* _Brief_: Would you print every entry exactly as it appears?

------------------------

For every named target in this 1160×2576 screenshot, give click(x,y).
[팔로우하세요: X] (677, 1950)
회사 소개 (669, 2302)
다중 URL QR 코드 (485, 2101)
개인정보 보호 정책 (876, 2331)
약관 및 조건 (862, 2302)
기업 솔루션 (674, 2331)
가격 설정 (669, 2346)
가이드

------------------------

* _Response to the exercise_:
For every named target in this 1160×2576 screenshot, give click(x,y).
[팔로우하세요: X] (677, 1950)
회사 소개 (669, 2302)
다중 URL QR 코드 (485, 2101)
개인정보 보호 정책 (876, 2331)
약관 및 조건 (862, 2302)
기업 솔루션 (674, 2331)
가격 설정 (669, 2346)
가이드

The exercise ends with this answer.